Shaolin Ch'üan (that means “young forest’s boxe”) is the most important external style (Wai Chia) in Kung Fu of northern China. Its fundamental features are low positions and fast techniques. The basic idea of Shaolin Ch'üan is: fast attacks and defences, maximizing strength and ideally facing multiple opponents. The balance of strength, fluent motion, correct respiration according to principles of Ch’i (energy) and yielding and blending with outside force rather than attempting to meet it with opposing force are the main issues for maximizing effectiveness. These are also the fundamental principles of T’ai Chi Ch'üan, the corresponding internal style (Nei Chia) of Shaolin Ch'üan. By practicing the martial art, correct respiration and meditation, the scholar of Shaolin Ch'üan achieves a good level of fitness and spiritual growth, through the development of external and internal strength (Wai Li and Nei Ching).

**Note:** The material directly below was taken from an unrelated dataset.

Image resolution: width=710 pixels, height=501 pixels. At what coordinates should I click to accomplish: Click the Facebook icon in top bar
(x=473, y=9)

Shaolin Kung Fu is a complete martial art. The practice includes articular locking (Chin Na) and the use of a wide range of different weapons (including short and long stick, saber). However, learning these advanced techniques requires some years of practice. The beginner learn the positions (Pu Fa), fist attacks (Ch’üan Fa) and open hands attacks (Chang Fa), then fundamental kicks (T’ui Fa) and defense technique (Fang Fa). The mastery of Shaolin Kung Fu is achieved by practicing attack and defense techniques in particular sequences (Lu), codified by Master Chang Dsu Yao, after his extremely valuable wisdom in traditional Chinese martial arts and his practical experience and application all over his life. After the fundamental of Kung Fu, the beginner learn two “Lu” of Lien Pu Ch’üan (boxe for positions learning), a simplified style, then 5 fundamental “Lu” of Shaolin Ch’üan, and 5 fundamental fighting sequence, to be practiced alone (Po Chi Lu) and with a partner (Po Chi Tao). The practice of falling techniques (Ti Kung Ch’üan) and 2 “Lu” of short stick (Pang Fa Lu) complete the syllabus of 1st chieh (black belt), available with at least 4 years of regular practice.

External styles, such as Shaolin Ch'üan, demands a gradual improvement of athletic skills. No particular ability or attitude is mandatory for practicing Kung Fu, however, the regular scholar of Kung Fu, beginning his training in relatively young age, is expected to have a particularly high body flexibility and health. Shaolin Ch'üan can be also explored in its spiritual aspects, after the evident links with Chinese philosophy and Taoism.

Pu Fa (feet positions)
Pa Tuan Chin (traditional stretching)

Pu Fa (feet positions, AVI)
Fang Fa (fundamental parrying, WMV)
Tui Fa part 1(fundamental kicks, WMV)
slow motion kick (WMV)
starting position (WMV)
Lien Pu Chuan Ti I Lu (1st fundamental form, AVI)
part of Lien Pu Chuan Ti I Lu (2nd view, AVI)
Lien Pu Chuan Ti Ehr Lu (2nd fundamental form, AVI)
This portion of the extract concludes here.